Spring blooms at Helgoland
Blooms of marine algae are a global phenomenon, in particular in nutrient-rich coastal areas during spring. After winter with increasing sunlight, diatoms and other uni- to pluricellular microalgae start to proliferate. Since usually only a few predators are present during these times, the algae can proliferate very fast. The resulting algal blooms can cover such large areas that they are often visible via satellite imagery from space. It is estimated that marine algal growth is responsible for about half of the annual photosynthetic carbon dioxide fixation, and thus algae play a crucial role in global carbon cycling.
In Germany, the island Helgoland is among the most well-suited sites to study algae blooms. Helgoland is located in the German Bight (southern North Sea) and is Germany’s only off-shore island. Together with our collaboration partners from the University of Greifswald and the Alfred Wegener Institute in Bremerhaven, we have been studying spring blooms intensively since 2009 (Teeling, Fuchs et al., 2009).

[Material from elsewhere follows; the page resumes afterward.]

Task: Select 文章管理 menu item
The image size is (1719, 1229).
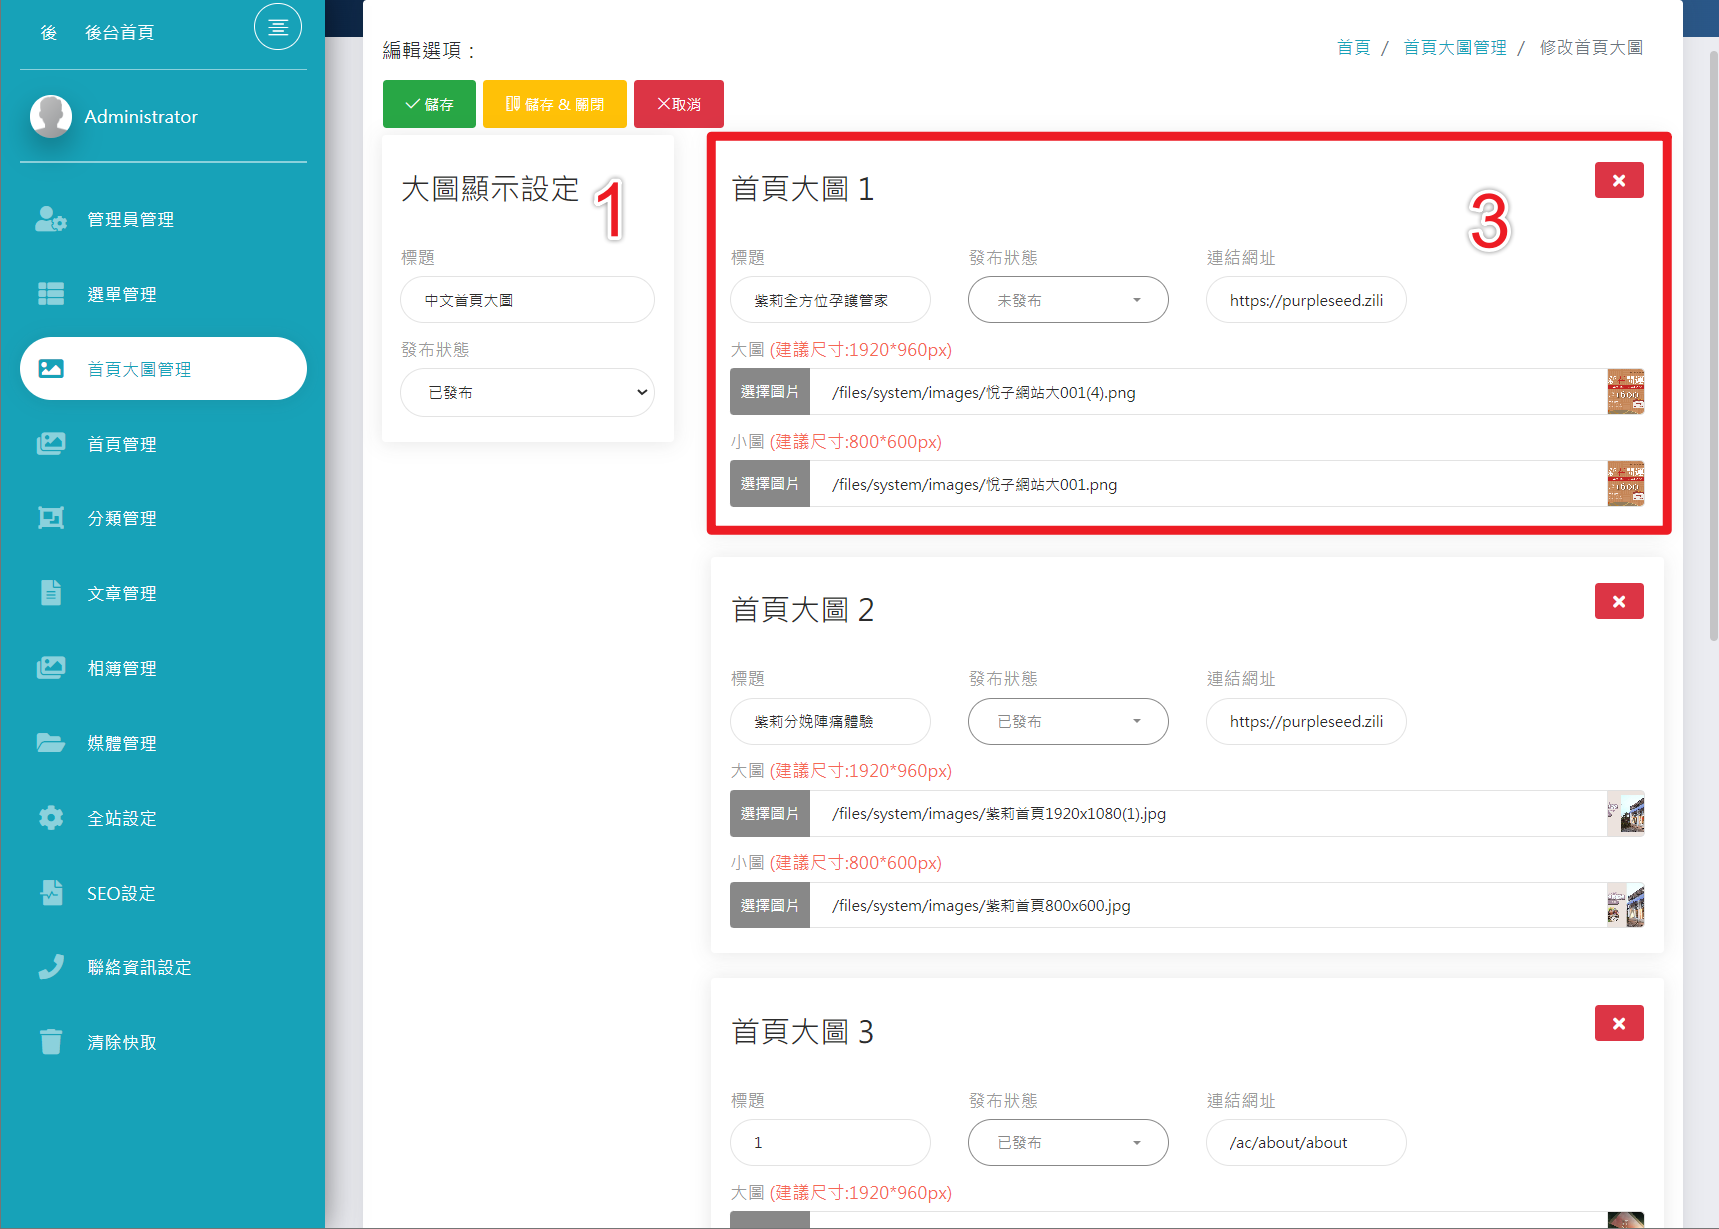Action: coord(121,593)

While algae blooms tend to differ from year to year, there are recurrent patterns. At first, nutrients are aplenty and algae can go into almost unrestricted growth. After a while, algal growth ceases because nutrients become limiting, grazing by protists (unicellular animals) increases, and also viruses attack the algae. Ultimately, the blooms collapse.

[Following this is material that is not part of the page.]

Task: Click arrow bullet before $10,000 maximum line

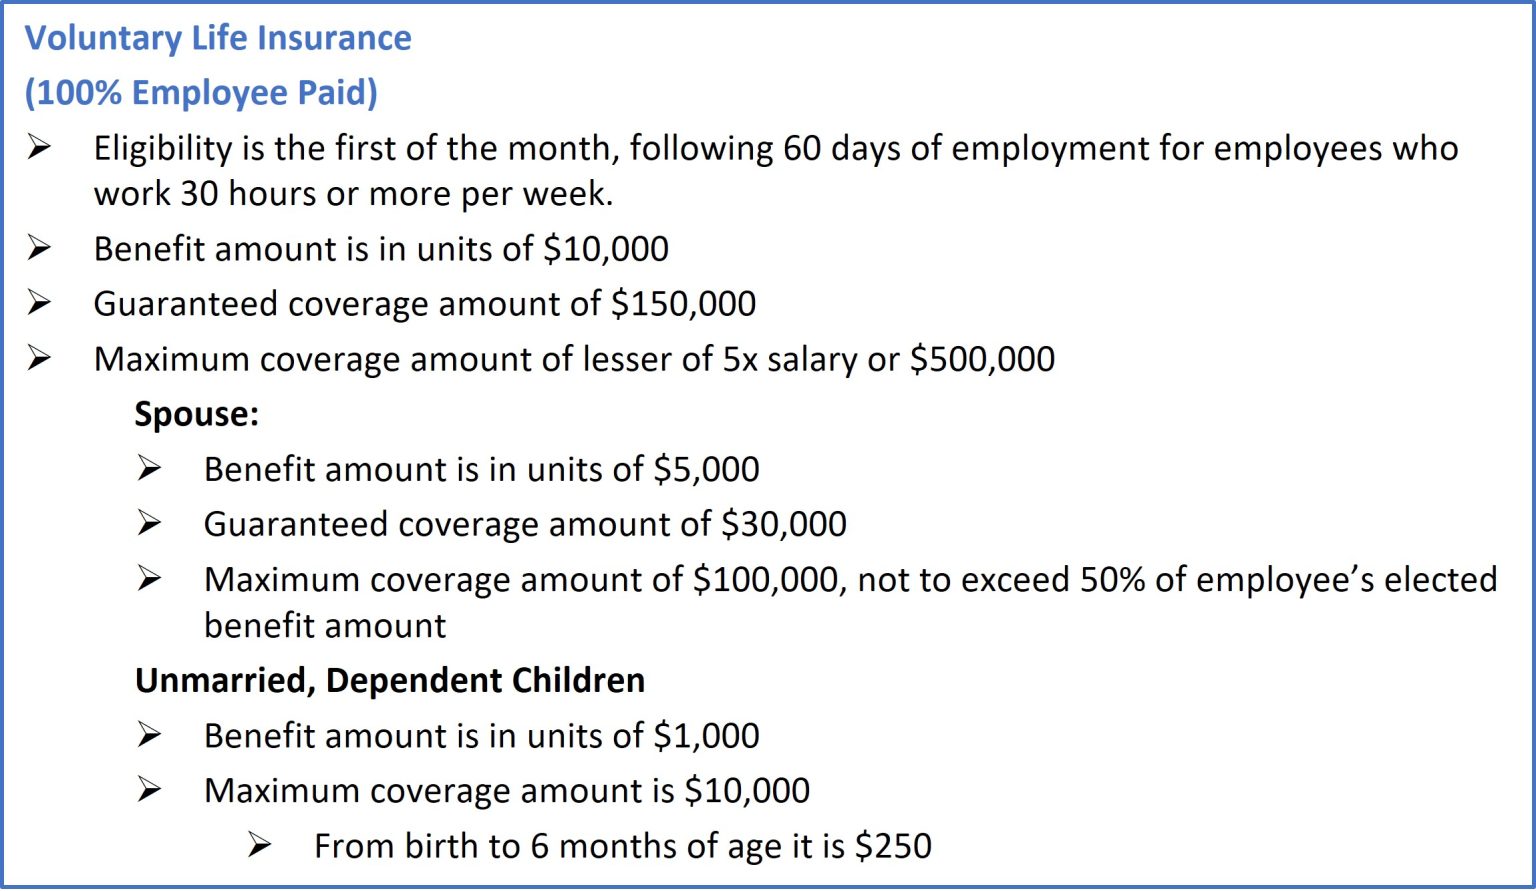Action: point(149,790)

During algae blooms and in particular, during the terminal bloom phases, large amounts of algal organic compounds are released into the water and thus become available to free-living marine bacteria (“bacterioplankton”). Among the major classes of algal-derived substrates besides proteins and lipids are polysaccharides. The reason for this is that algae use differently composed polysaccharides for various purposes, i.e. as cell wall constituents, as exterior slimes (what makes macro-algae feel slimy), as stabilizing matrix components, or for energy storage.
We have analyzed the bacterial response to algae blooms in great detail. In a data-rich study we could show that certain clades of responding bacteria are annually recurring (Teeling, Fuchs et al., 2016). In particular certain clades of the Bacteroidetes, such as members of the genus Polaribacter (Avcı et al., 2020), were always present in large numbers.
Polysaccharide utilization loci
A survey of collective genomes (“metagenomes”) of bloom-associated bacteria revealed a prevalence of genes for the decomposition of algal polysaccharides in many of the abundant Bacteroidetes clades. These genes code for so-called carbohydrate-active enzymes (“CAZymes”), and they are usually clustered in polysaccharide utilization loci (PULs) of sometimes only a few and sometimes dozens of genes. Typically, a PUL has the genes for the cellular machinery to decompose one specific type of polysaccharide. Since algae produce a large number of different polysaccharides, no bacterium has the genes to decompose them all. Instead, different bacteria specialize on the decomposition of different polysaccharide types. Thus, the bacterial decomposition of algal biomass during and after algae blooms is an achievement of an entire community of specialized bacteria.
The composition of PULs can provide hints on the approximate type of polysaccharide that a given bacterium can decompose. In order to study PUL diversity within North Sea Bacteroidetes, we sequenced 53 species that were isolated from the North Sea in the group of Prof. Dr. Jens Harder (Kappelmann et al., 2016). More recently, we analyzed 38 metagenomes that were obtained at different times during spring phytoplankton blooms in 2010 to 2012 and could show that the bulk of algal polysaccharides is likely decomposed by about a dozen abundant and recurrent Bacteroidetes clades (Krüger et al., 2019). Our current focus is to study these clades via isolated representatives and via high time-resolution onsite activity measurements (e.g. metagenomics & metatranscriptomics).
This research is part of the POMPU (Proteogenomics of Marine Polysaccharide Utilization) project funded by the DFG (Deutsche Forschungsgemeinschaft; project FOR2406). It belongs to POMPU subproject B1 that is supported by DFG grants to Dr. Hanno Teeling (TE 813/2-1) and to Prof. Dr. Rudolf I. Amann (AM 73/9-1).